- Article -

--- --- ---

At a second level of hierarchy, CPE 104 connects to the Internet 118 via communications channel 120 so that all network traffic to and from LAN 116 passes through CPE 104 and communications channel 120. In this manner, CPE 104 can be connected to a wide area network (WAN) 122, also called a broadband connection, at a higher level of hierarchy with a wider scope, in contrast with LAN 116 that has a comparatively narrow scope. The connections to and from Internet 118 are shown in abstract since other elements may be included such as modems, other routers or gateway devices, dynamic host configuration protocol (DHCP) servers, or other network devices at other hierarchical levels.
A first user 130 may operate PC1102 to gain access to Internet based services such as the sending or receiving of electronic mail (e-mail), accessing the World-Wide-Web (WWW), sending or receiving an instant message (IM), uploading or downloading a file using File Transfer Protocol (FTP), or exchanging data with other users in a peer-to-peer (P2P) network arrangement. Similarly, a second user 132 may operate PC2108 and a third user 134 may operate GC 112 in order to gain access to the described Internet-based services. Third user 134 may also use a hand-held wireless network device 136, such as a Personal Digital Assistant (PDA), in order to access services through a wireless connection 138 to a Wireless Access Point (WAP) within CPE 104.
Each network device node (102, 104, 108, 112, and 136) operating on network 100 has an Internet Protocol (IP) address that is unique for the particular scope of the device within the network. That is, each node at the same level of hierarchy must have a unique network address to transfer data packets between the various nodes without conflicts. When crossing a level of hierarchy, a network address translator (NAT) may be employed to translate between WAN network addresses and LAN network addresses, for example. For the purposes of this disclosure, communication channels (106, 110, 114, 120, 138, and others) can include wired or wireless connections so that digital message information may be exchanged according to a communications protocol such as the Internet Protocol (EP) on a switched packet network.
As described above, network connection 120 carries all network traffic to and from CPE 104 on WAN 122 and includes upstream (or upload) traffic 202 and downstream (or download) traffic 204. Upstream traffic 202 includes all message packets sent from CPE 104 onto WAN 122 in a direction from LAN 116 to WAN 122, while downstream traffic 204 includes all message packets received by CPE 104 from WAN 122 in a direction from WAN 122 to LAN 116. Using CPE 104 as the reference point, message packets sent from CPE 104 onto WAN 122 can be considered WAN upstream packets or upstream WAN traffic, while message packets received by CPE 104 from WAN 122 can be considered WAN downstream packets or downstream WAN traffic. These directions are arbitrary directional annotations, and the same packet traveling on the same communications channel may be considered upstream traffic or downstream traffic depending on the network device used as a reference point. Depending on the protocol, the upstream utilization may be typically larger than, smaller than, or equal to the downstream utilization. Typically, data transferred according to a WWW protocol will have a larger downstream utilization since a user operating a web-browser on a personal computer will typically enter a request for data, comprising very few message packets, followed by a response to the request that may include very many message packets, typically comprising a graphics-rich web-page that is then delivered to the user's web-browser application. Conversely, a web-server network device (not shown) will typically have the opposite utilization profile for the same protocol.

--- --- ---

- Dataset excerpts -
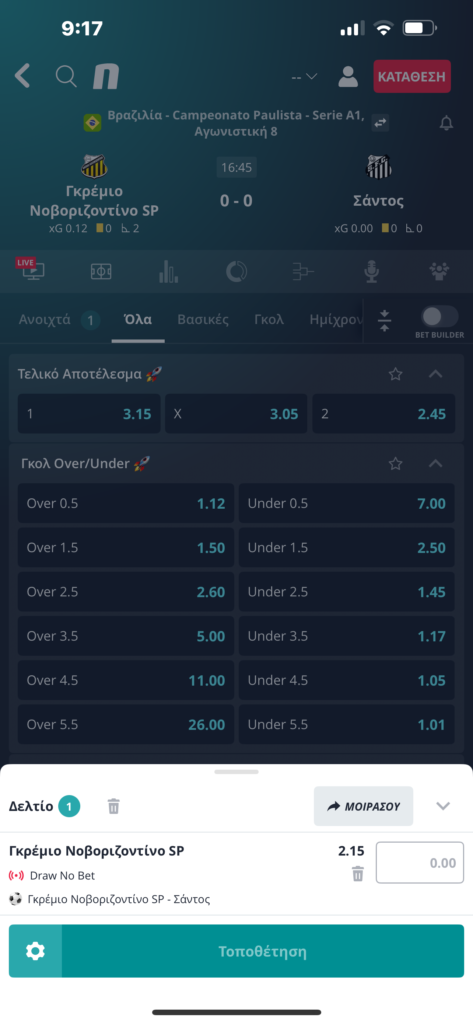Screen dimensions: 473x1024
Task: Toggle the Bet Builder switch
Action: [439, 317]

--- --- ---

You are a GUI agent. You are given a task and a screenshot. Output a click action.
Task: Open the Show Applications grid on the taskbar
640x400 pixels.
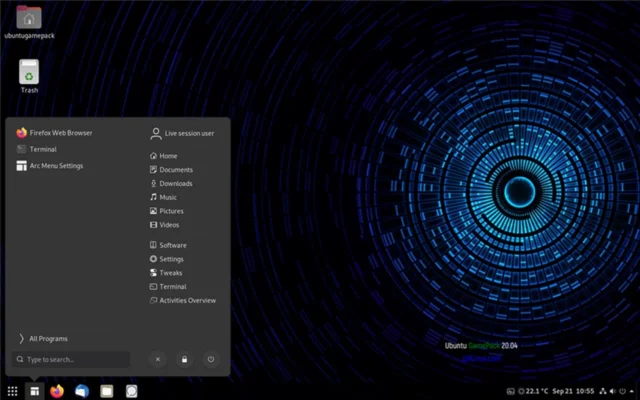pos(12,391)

--- --- ---

- Stated task A -
According to the passage on network traffic, what kind of utilization does data transferred by a WWW protocol typically have?
- Stated task B -
Please continue the passage on network traffic from the point where it stops.

- Expected answer A -
A larger downstream utilization.

- Expected answer B -
Similar to the description of network traffic on WAN 122, network traffic on LAN 116 includes traffic on communications channel 106 comprising upstream traffic 206 and downstream traffic 208. Traffic on communications channel 110 includes upstream traffic 210 and downstream traffic 212. Finally, traffic on communications channel 114 includes upstream traffic 214 and downstream traffic 216. The upstream and downstream directions may be inherited based on convention or based on the highest-flow communications channel for a particular network device. Assuming CPE 104 does not restrict the flow of any message packets, all received message packets will pass through CPE 104 and emerge as sent message packets. In this case, the LAN 116 utilization will be equal to the WAN utilization. Stated differently, the sum of the LAN 116 upstream network utilizations (206, 210, and 214) is equal to the WAN 122 upstream network utilization 202, and the sum of the LAN 116 downstream network utilizations (208, 212, and 216) is equal to the WAN 122 downstream utilization 204. However, if any packets are restricted, the utilizations will not be equal. In a practical system, some errors may cause a small number of packets to be erroneously sent or misrouted. Such error packets are not considered significant in this discussion.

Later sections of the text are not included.